The file offset (and by extension the position) are not important for
deciding if we can issue an atomic write.  Only the mapped LBA space on
the underlying device is important.

IOWs, if we have a disk that can write a 64k aligned block atomically,
iomap only has to check that iomap->addr is aligned to a 64k boundary.
If that space happens to be mapped to file offset 57k, then it is indeed
possible to perform a 64k atomic write to the file starting at offset
57k and ending at offset 121k, right?

Now, obviously, nobody will ever do that, but my point is that no
changes to iomap_dio_rw are necessary -- only the alignment of the
mapping returned by ->iomap_begin requires checking.

> > +			    dio->atomic_write_unit) {
> > +				ret = -EIO;
> > +				break;
> > +			}
> > +
> > +			if (iomi_length % dio->atomic_write_unit) {
> > +				ret = -EIO;
> > +				break;
> > +			}
> 
> This looks wrong - the length of the mapped extent could be shorter
> than the max atomic write size returned by
> bdev_find_max_atomic_write_alignment() but the iomap could still be aligned
> to the minimum atomic write unit supported. At this point, we reject
> the IO with -EIO, even though it could have been done as an atomic
> write, just a shorter one than the user requested.
> 
> That said, I don't think we can call a user IO that is being
> sliced and diced into multiple individual IOs "atomic". "Atomic"
> implies all-or-none behaviour - slicing up a large DIO into smaller
> individual bios means the bios can be submitted and completed out of
> order. If we then we get a power failure, the application's "atomic"
> IO can appear on disk as only being partially complete - it violates
> the "all or none" semantics of "atomic IO".

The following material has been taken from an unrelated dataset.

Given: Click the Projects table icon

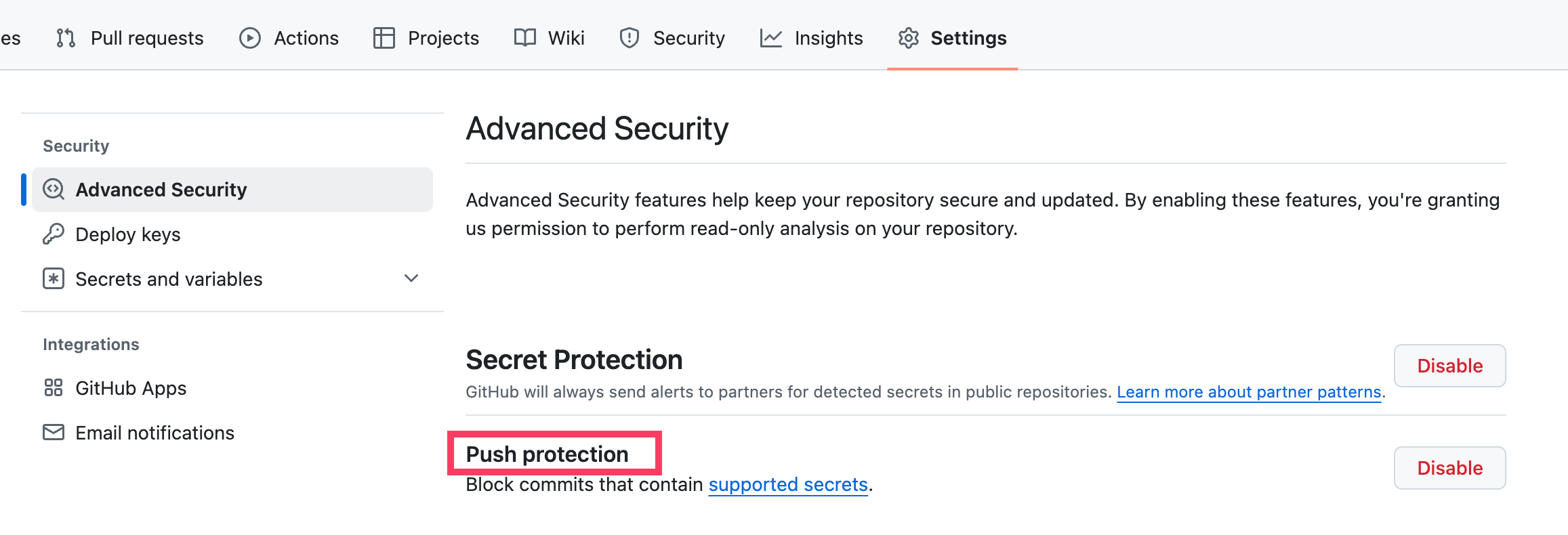Looking at the screenshot, I should [384, 38].
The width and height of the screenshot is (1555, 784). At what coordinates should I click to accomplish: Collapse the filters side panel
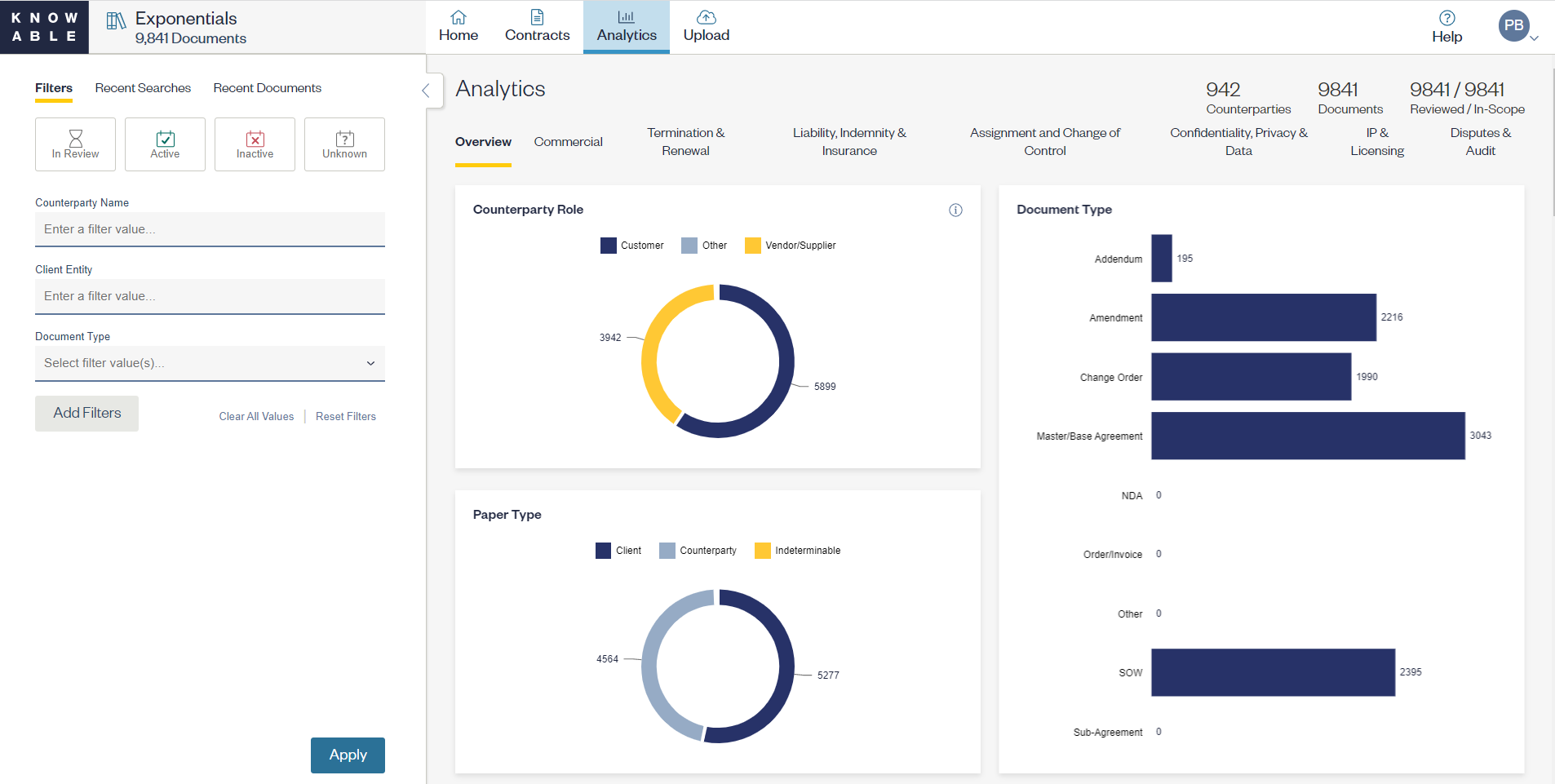click(x=426, y=91)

This "you can write multiple atomic units but you can't know which ones
completed" behavior is the part I dislike the most about the entire
feature.

> Hence I think that we should be rejecting RWF_ATOMIC IOs that are
> larger than the maximum atomic write unit or cannot be dispatched in
> a single IO e.g. filesystem has allocated multiple minimum aligned
> extents and so a max len atomic write IO over that range must be
> broken up into multiple smaller IOs.
> 
> We should be doing max atomic write size rejection high up in the IO
> path (e.g. filesystem ->write_iter() method) before we get anywhere
> near the DIO path, and we should be rejecting atomic write IOs in
> the DIO path during the ->iomap_begin() mapping callback if we can't
> map the entire atomic IO to a single aligned filesystem extent.
> 
> i.e. the alignment checks and constraints need to be applied by the
> filesystem mapping code, not the layer that packs the pages into the
> bio as directed by the filesystem mapping....

Hmm.  I think I see what you're saying here -- iomap should communicate
to ->iomap_begin that we want to perform an atomic write, and there had
better be either (a) a properly aligned mapping all ready to go; or (b)
the fs must perform an aligned allocation and map that in, or return no
mapping so the write fails.

--D

> Cheers,
> 
> Dave.
> -- 
> Dave Chinner
> david at fromorbit.com